Услышав, как она зарыдала, он разозлился еще больше:
— Хватит слез! Это просится наружу твоя природная желчь!
— По сравнению с моими муками слова ничто! — донесся до него ее плачущий голос.
— Мне все равно, что ты говоришь! Видеть тебя не могу!

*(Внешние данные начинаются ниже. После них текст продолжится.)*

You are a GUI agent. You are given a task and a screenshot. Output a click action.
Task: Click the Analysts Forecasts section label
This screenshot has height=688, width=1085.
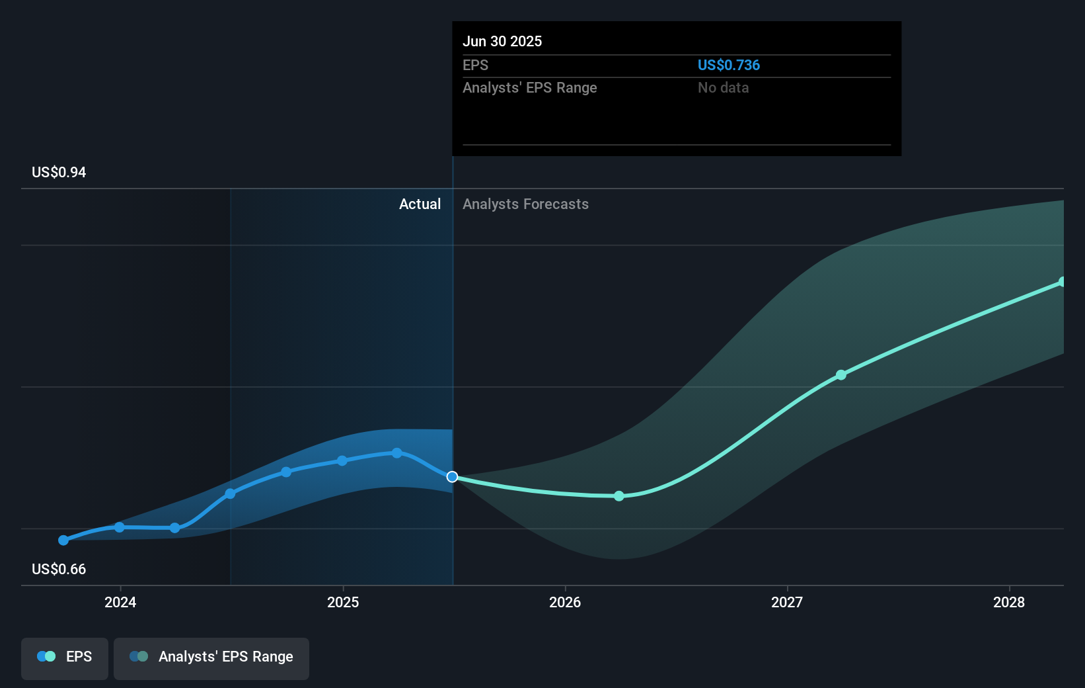[x=525, y=204]
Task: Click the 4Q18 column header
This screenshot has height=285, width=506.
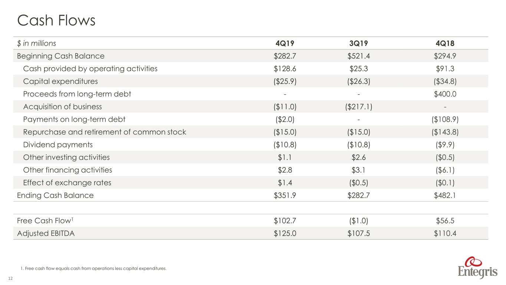Action: coord(445,43)
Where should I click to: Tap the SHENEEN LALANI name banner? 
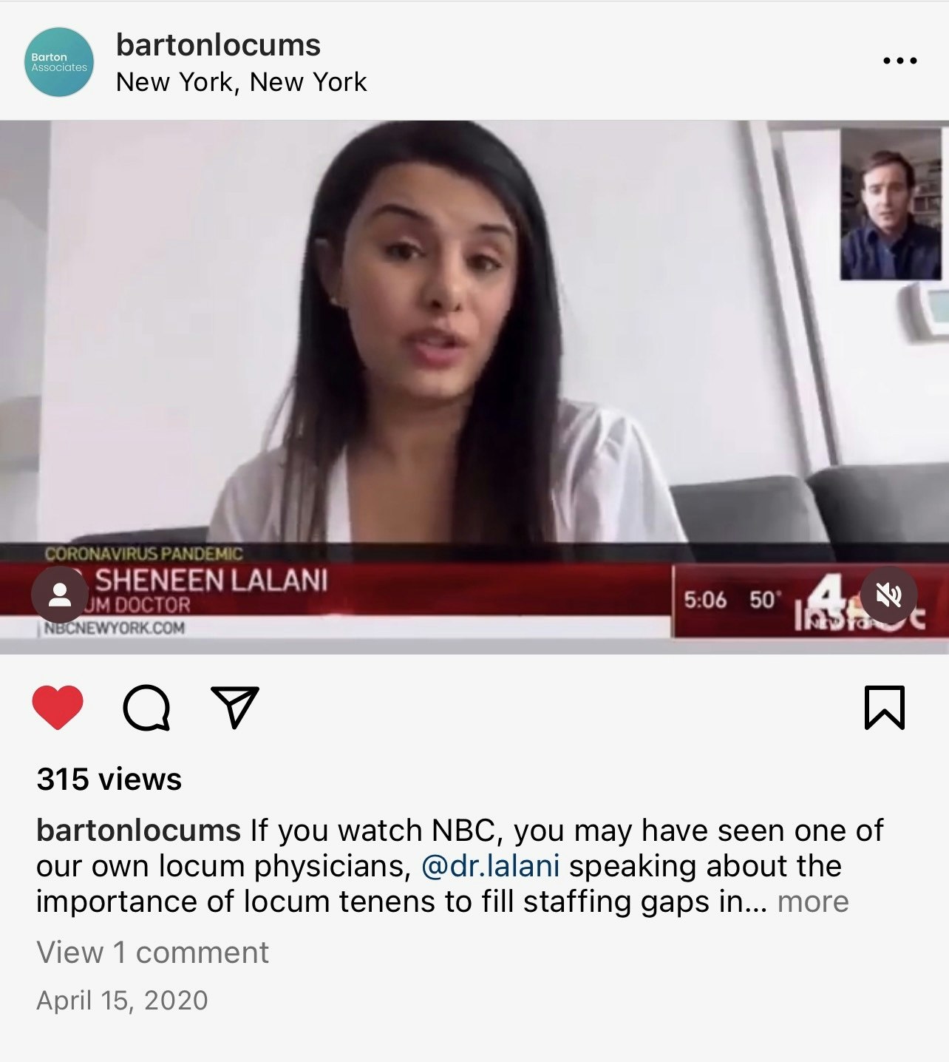(211, 580)
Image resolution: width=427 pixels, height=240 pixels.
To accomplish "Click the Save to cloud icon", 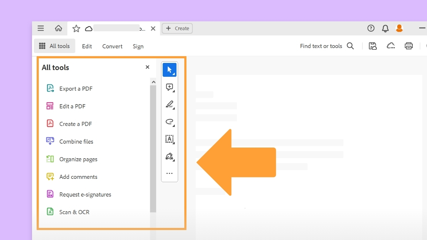I will (373, 46).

Он скомкал снятую одежду и швырнул в жену. Умайма застонала: «Живот!» Гнев его тотчас прошел, и он забеспокоился: не навредил ли? Уловив его настроение, она произнесла голосом, полным боли:
— Я уйду, если хочешь!
Умайма встала и заковыляла прочь.
— Не время капризничать! — закричал он и вскочил. — Вернись! Успокойся!
Он всматривался в темноту, пока не увидел ее возвращающийся силуэт, потом прислонился спиной к стене и поднял голову к небу. Ему хотелось удостовериться, что с ребенком все в порядке, но гордость не позволяла. Адхам решил, что сделает это чуть позже. Вместо этого он сказал:
— Помой огурцов на ужин!
11
Отдых имеет свою прелесть и здесь, где нет цветов и щебечущих на ветках птиц. Суровая земля пустыни ночью становится настолько загадочной, что внушает мечтателю все, что он может вообразить. Над ним небесный купол, усыпанный звездами, в хижине — женщина. Одиночество красноречиво. Печаль — как уголь, погребенный под слоем золы. Высокая стена дома манит истосковавшегося. Как же сделать так, чтобы мой стон дошел до слуха всевластного отца? Мудрее забыть о прошлом. Больше-то у нас ничего не осталось! Ненавижу свою слабость! Проклинаю свою низость! Я приму это наказание и подарю ему внуков. Птица, вольно порхающая по саду, куда счастливее меня. Глаза мои соскучились по воде, журчащей меж розовых кустов. Где же аромат лавсонии и жасмина? Где прежняя беззаботность и игра на свирели? О жестокосердный! Прошло уже полгода, а сердце твое — твердый лед.